### [Task item]
Look through the records and copy every line in which "agent" appears.

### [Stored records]
== == ==
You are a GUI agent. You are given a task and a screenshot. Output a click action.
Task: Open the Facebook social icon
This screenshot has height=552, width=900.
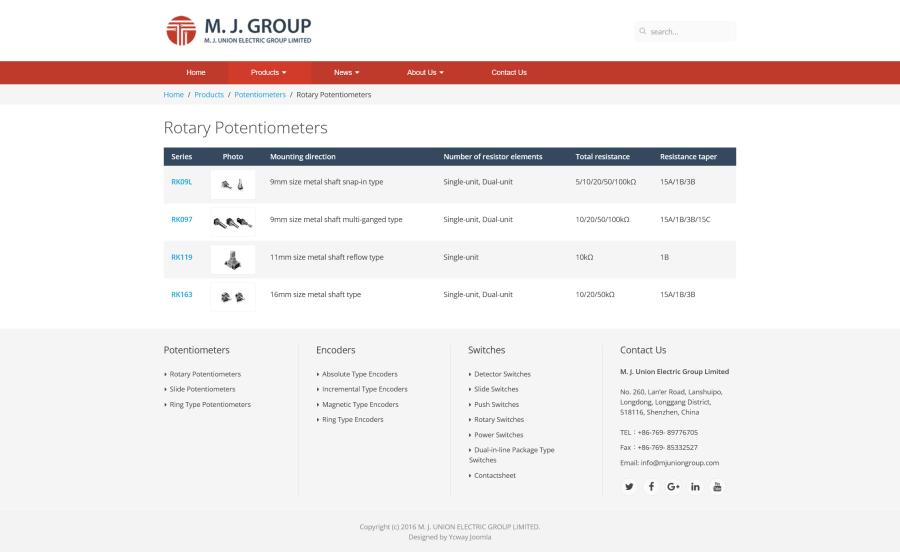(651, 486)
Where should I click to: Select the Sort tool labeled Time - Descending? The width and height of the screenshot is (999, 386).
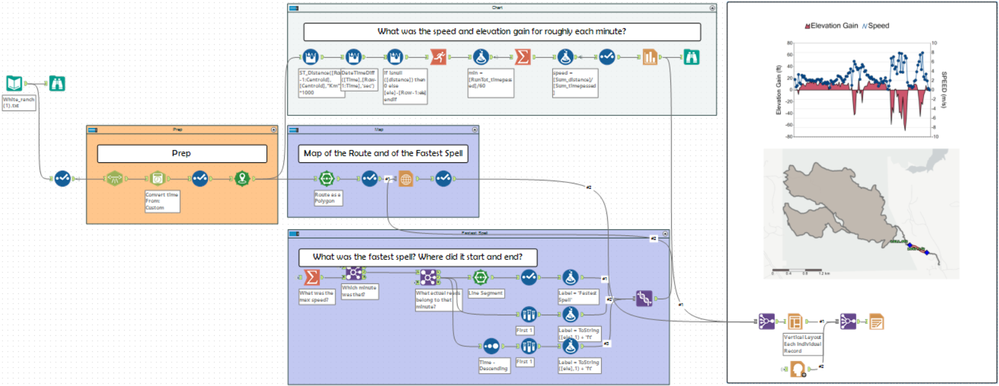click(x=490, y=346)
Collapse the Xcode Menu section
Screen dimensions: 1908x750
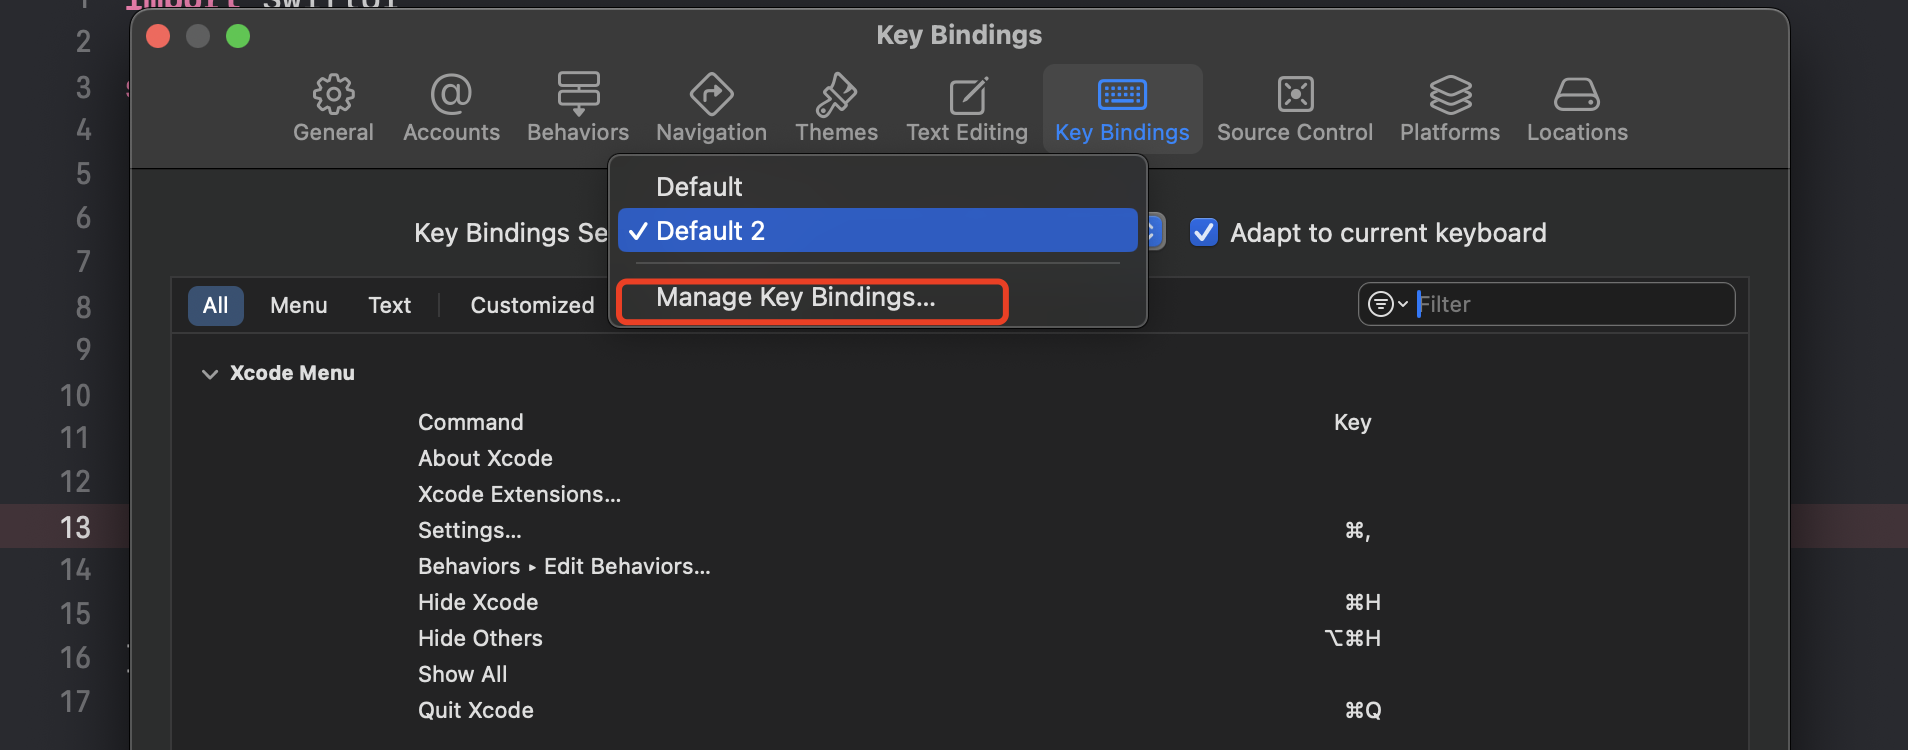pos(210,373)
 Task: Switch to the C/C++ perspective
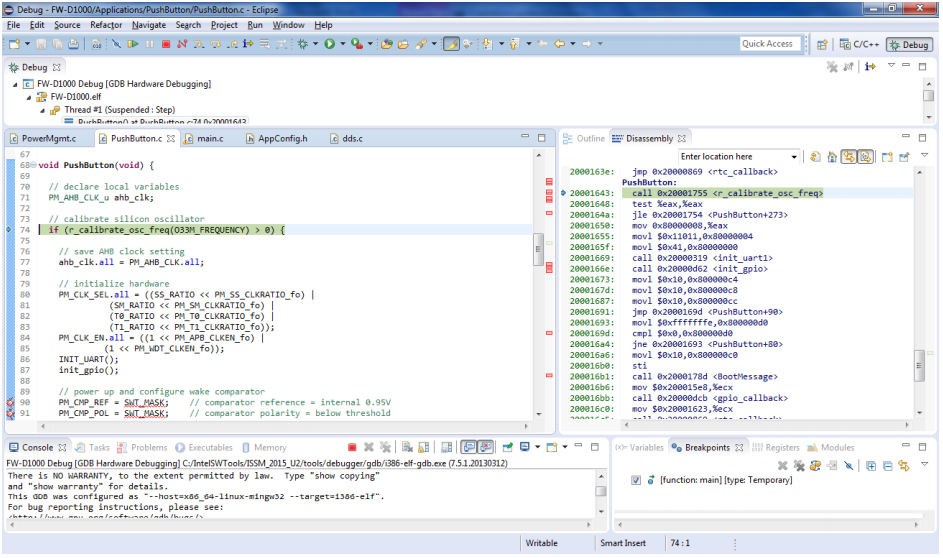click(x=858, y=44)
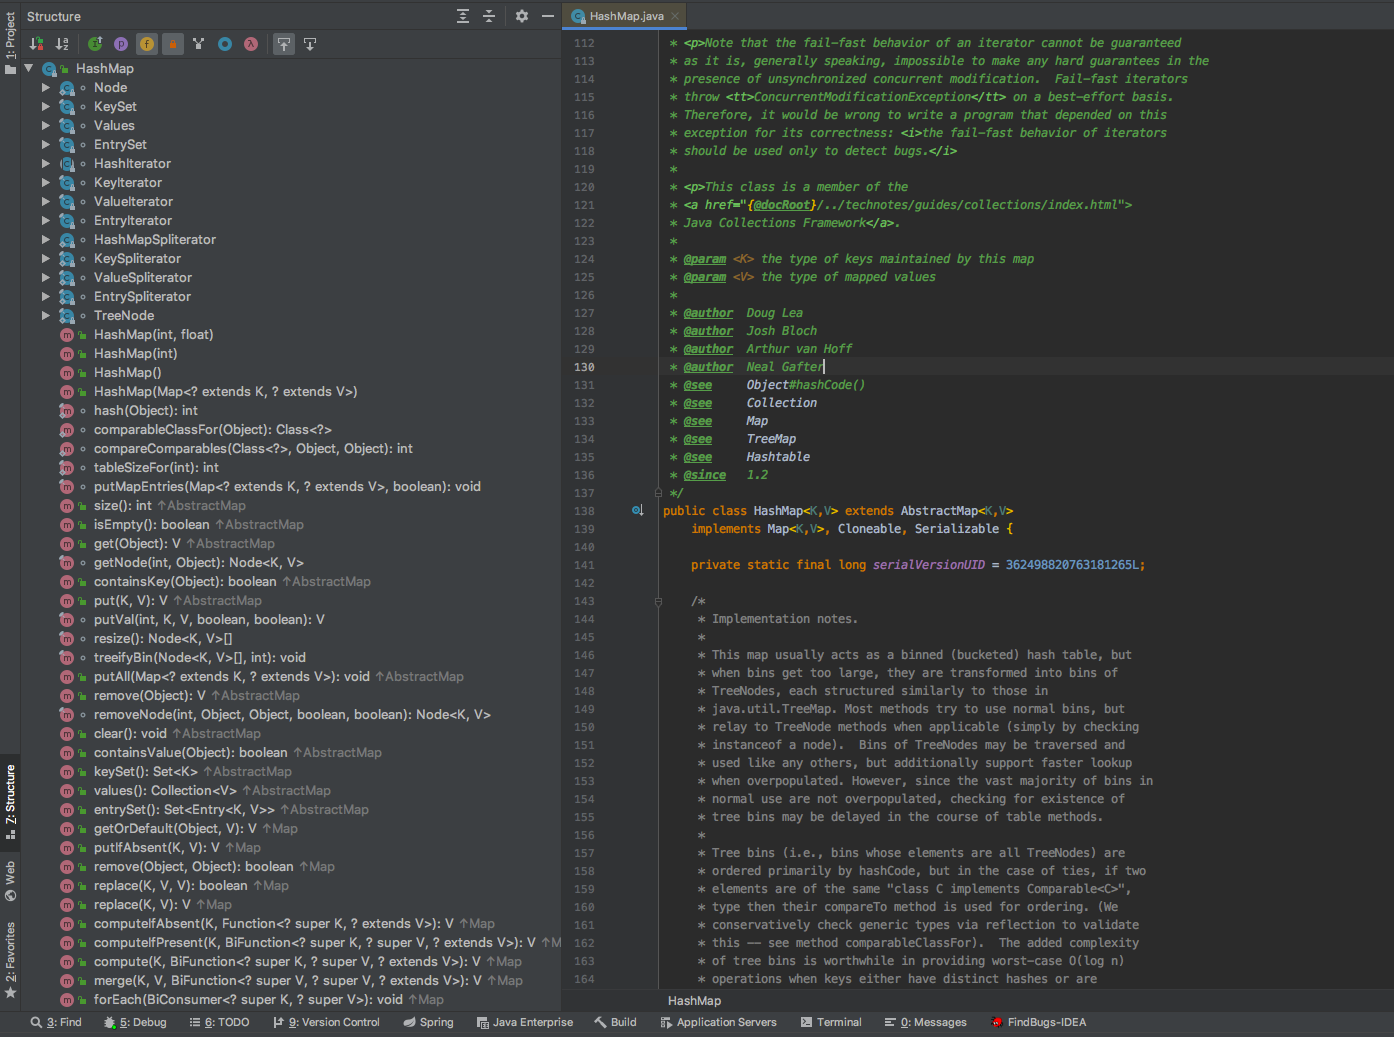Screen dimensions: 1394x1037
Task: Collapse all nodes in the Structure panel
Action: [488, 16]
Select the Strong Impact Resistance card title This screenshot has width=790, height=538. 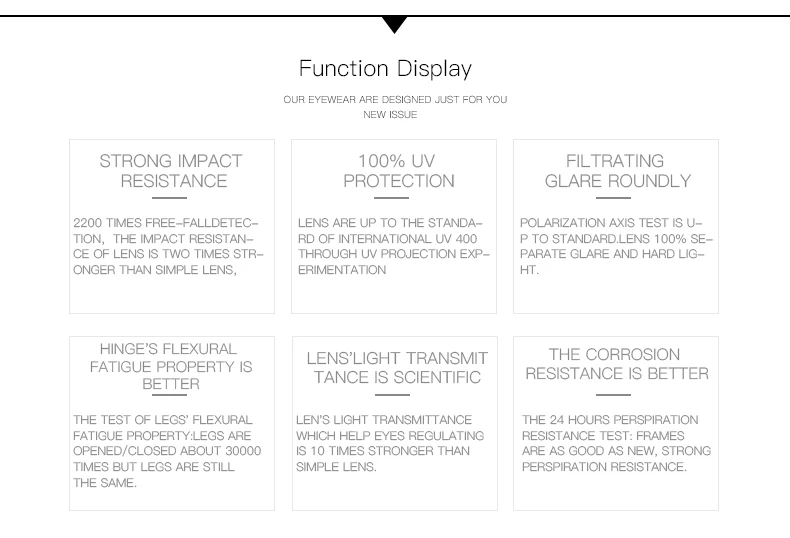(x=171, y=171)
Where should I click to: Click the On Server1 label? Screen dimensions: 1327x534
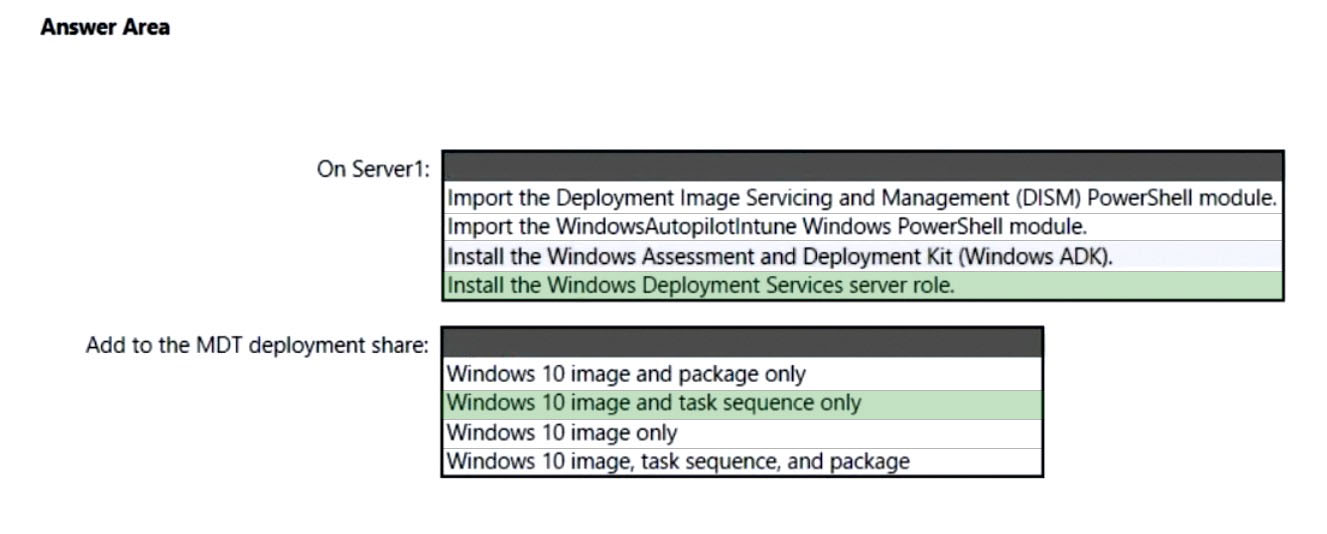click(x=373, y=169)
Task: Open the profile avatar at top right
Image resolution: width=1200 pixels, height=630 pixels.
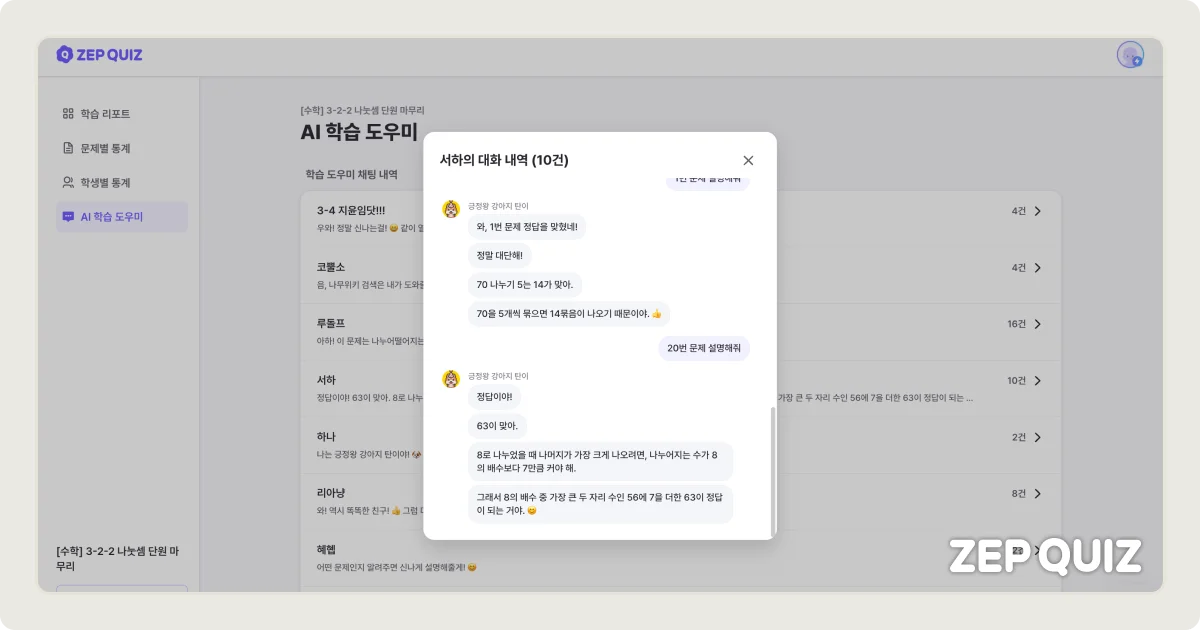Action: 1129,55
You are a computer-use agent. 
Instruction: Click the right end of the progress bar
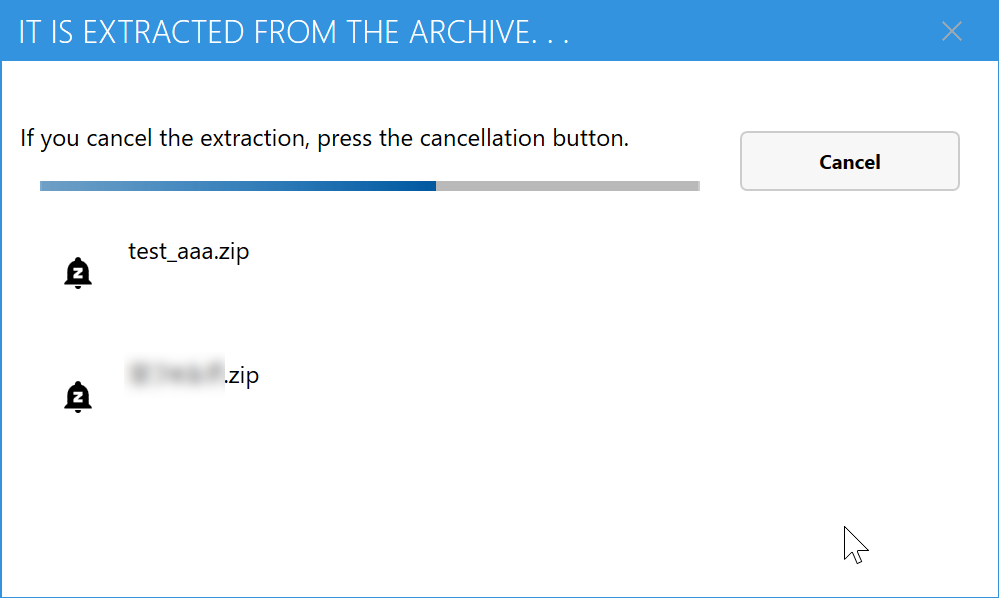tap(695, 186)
== == ==
### [Written solution]
You are a GUI agent. You are given a task and a screenshot. Output a click action.
You are a computer-use agent. 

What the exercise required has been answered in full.